- _Passage provided_:
☆ ☆ ☆ ☆ ☆
Yesterday we went for a long walk down to Hawthorne Street, looking at a house that is for sale and getting the feel of the neighborhood. Parts of the house were very nice, but there was a lot of work that needed doing….old damp carpet in the attic indicated possible roof problems, for example, and the basement had some weird plumbing going on.

On the walk home, we left Hawthorne and walked up to Belmont Street. It isn’t as full of shops and restaurants, but it feels more livable. There are lots of lovely houses in that area, as well, so we have made a note to keep our eyes peeled.

On Belmont there are also interesting businesses. The biggest is Movie Madness at Belmont and 44th. This isn’t just an old style video store, as I had thought. It rents video, and cds, to be sure, but it is also a museum! There are artifacts used in movies, costumes, and posters. The dress Julie Andrews wore while singing “DoRe Mi” was right there on a mannequin!

Besides the wonderful costumes and things from movies, there are thousands and thousands of movies to rent, both vhs and cd format. The “Horror” section alone is two long walls, and Christmas is the whole foyer. Many of these movies are old, rare movies that you can’t find anywhere else. This is a real resource for movie buffs in town.
☆ ☆ ☆ ☆ ☆
- _The tasks_:
1. In the passage about the neighborhood walk, at which intersection is Movie Madness located?
2. Carry on the account of the walk along Belmont Street from its final sentence.
☆ ☆ ☆ ☆ ☆
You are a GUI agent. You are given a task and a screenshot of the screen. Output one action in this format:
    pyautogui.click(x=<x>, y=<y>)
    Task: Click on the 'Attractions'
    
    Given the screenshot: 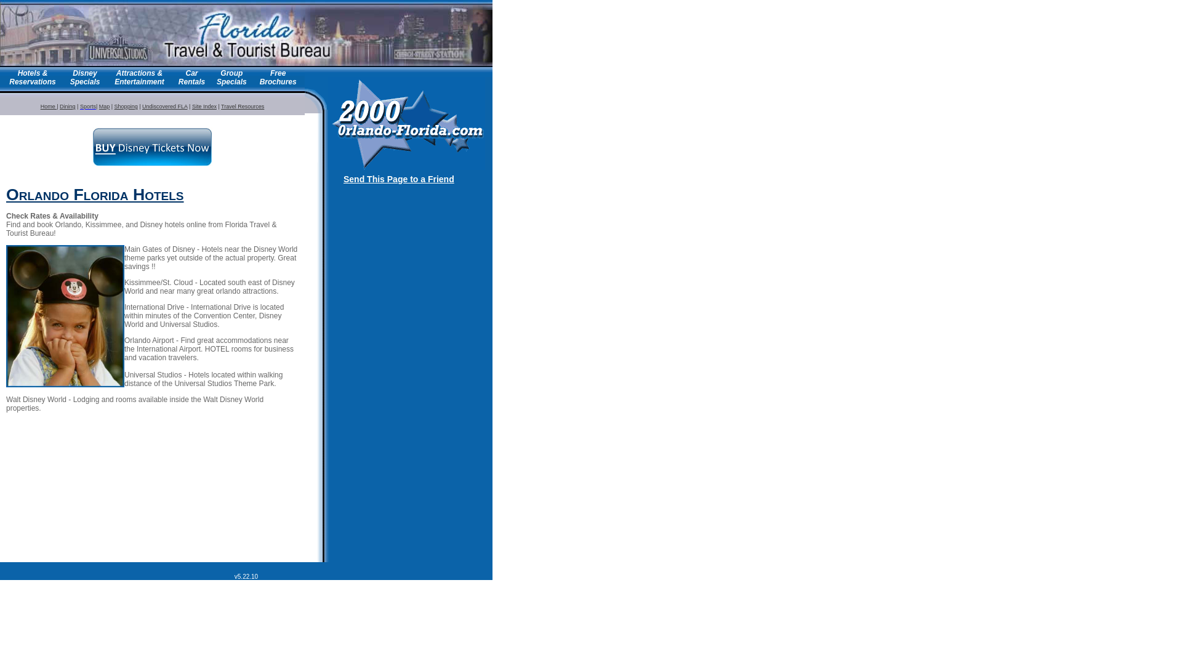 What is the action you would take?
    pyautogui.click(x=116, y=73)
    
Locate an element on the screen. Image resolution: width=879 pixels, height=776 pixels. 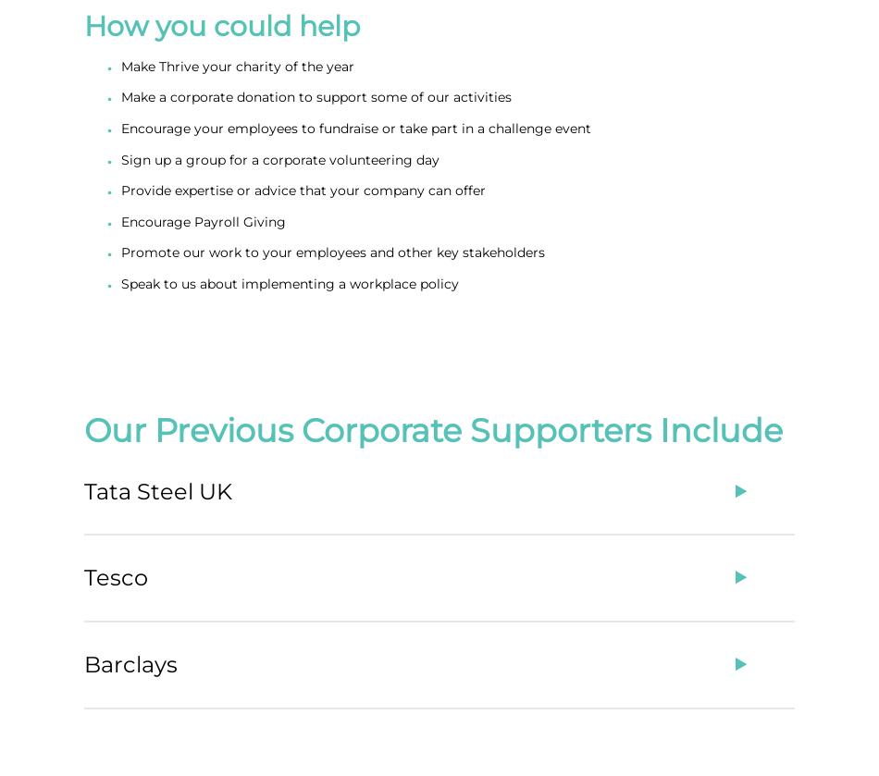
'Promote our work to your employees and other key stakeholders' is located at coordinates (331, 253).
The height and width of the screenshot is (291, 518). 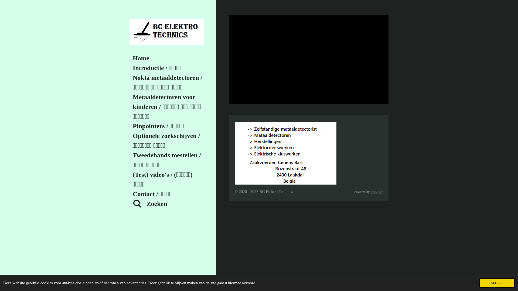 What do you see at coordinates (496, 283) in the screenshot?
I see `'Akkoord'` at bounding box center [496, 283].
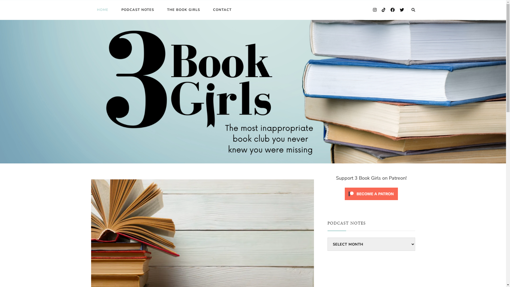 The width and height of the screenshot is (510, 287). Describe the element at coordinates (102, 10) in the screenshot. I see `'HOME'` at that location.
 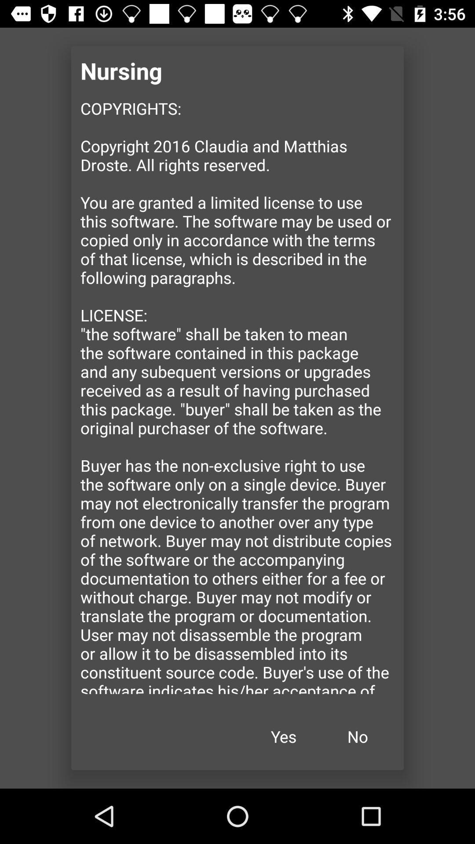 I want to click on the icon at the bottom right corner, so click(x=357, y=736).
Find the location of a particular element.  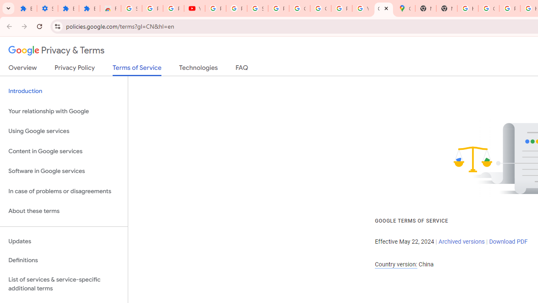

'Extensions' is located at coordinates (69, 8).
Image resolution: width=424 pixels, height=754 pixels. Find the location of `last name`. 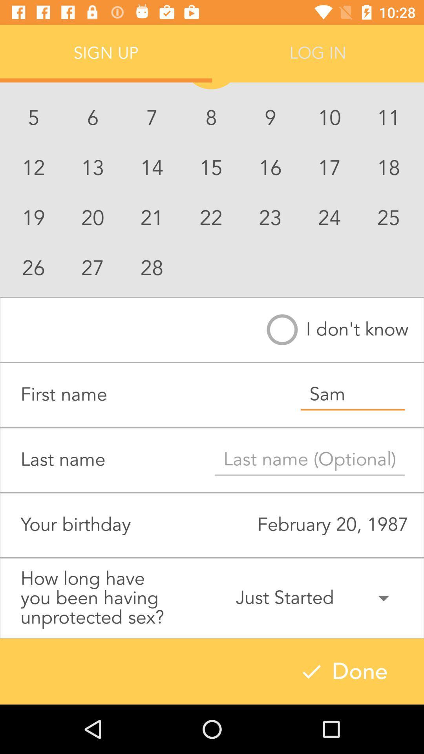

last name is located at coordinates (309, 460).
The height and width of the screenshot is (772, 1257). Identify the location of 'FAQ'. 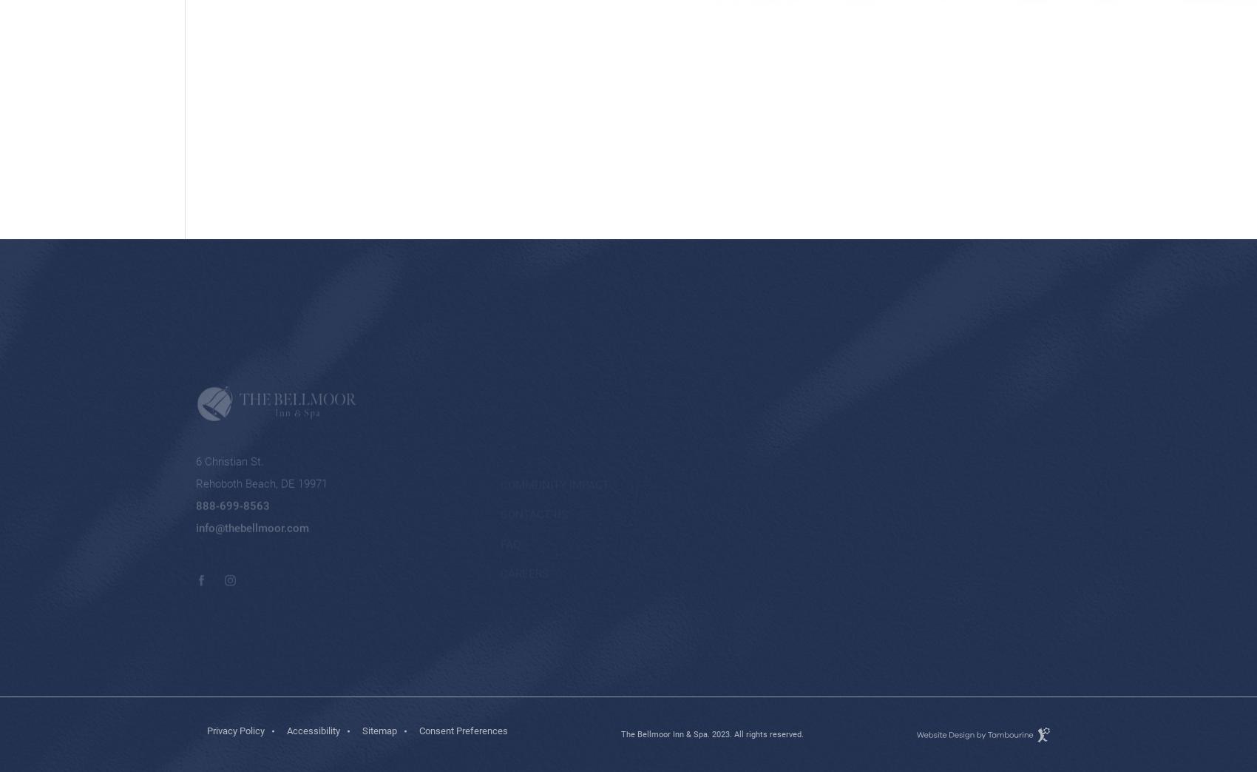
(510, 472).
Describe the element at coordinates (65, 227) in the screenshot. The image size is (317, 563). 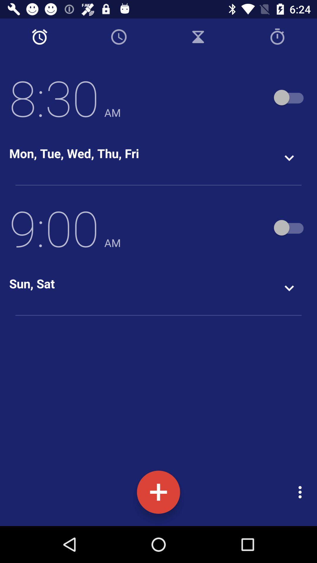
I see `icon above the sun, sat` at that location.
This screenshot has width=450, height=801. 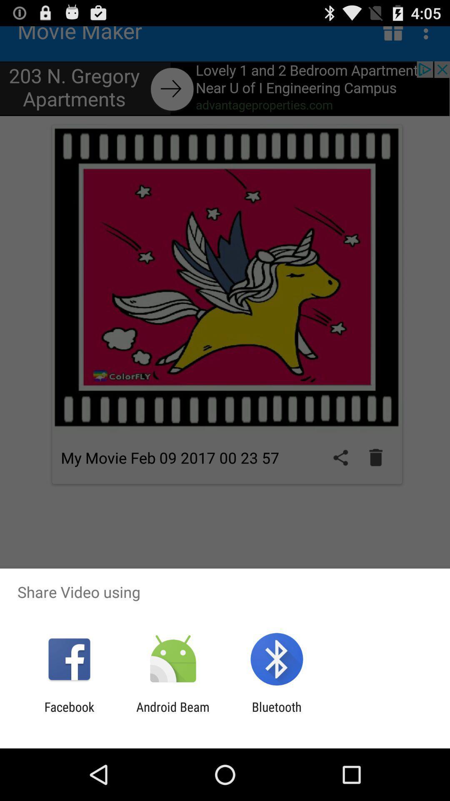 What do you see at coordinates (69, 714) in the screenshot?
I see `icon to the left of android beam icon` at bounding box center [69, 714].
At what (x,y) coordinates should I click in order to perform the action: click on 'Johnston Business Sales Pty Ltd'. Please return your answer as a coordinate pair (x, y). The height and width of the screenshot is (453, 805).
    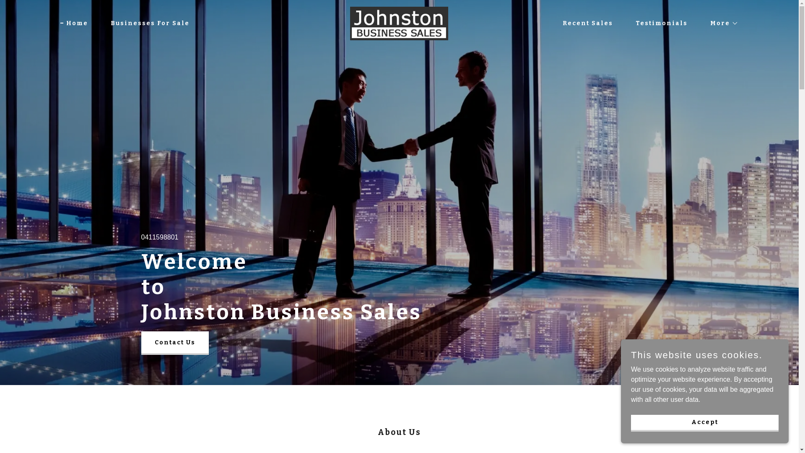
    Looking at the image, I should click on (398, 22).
☆ ☆ ☆ ☆ ☆
- _Task responses_:
1. At Belmont and 44th.

2.
A few months ago, Movie Madness was going broke, on the edge of going out of business. A local movie theater , The Hollywood,did a Kickstarter online fundraiser, which made enough money to keep Movie Madness in business.

We enjoyed our walk through Movie Madness and will go back again, I am sure.

The other business we visited was Never Coffee, at 43rd and Belmont. Their decor is colorful and their folks friendly, and the coffee is good. But what cheered us up on the chilly day after our long walk was their sweet treats! They have muffins and cookies, pastries and bars. We enjoyed some spicy ginger cookies and felt much better for our long walk home.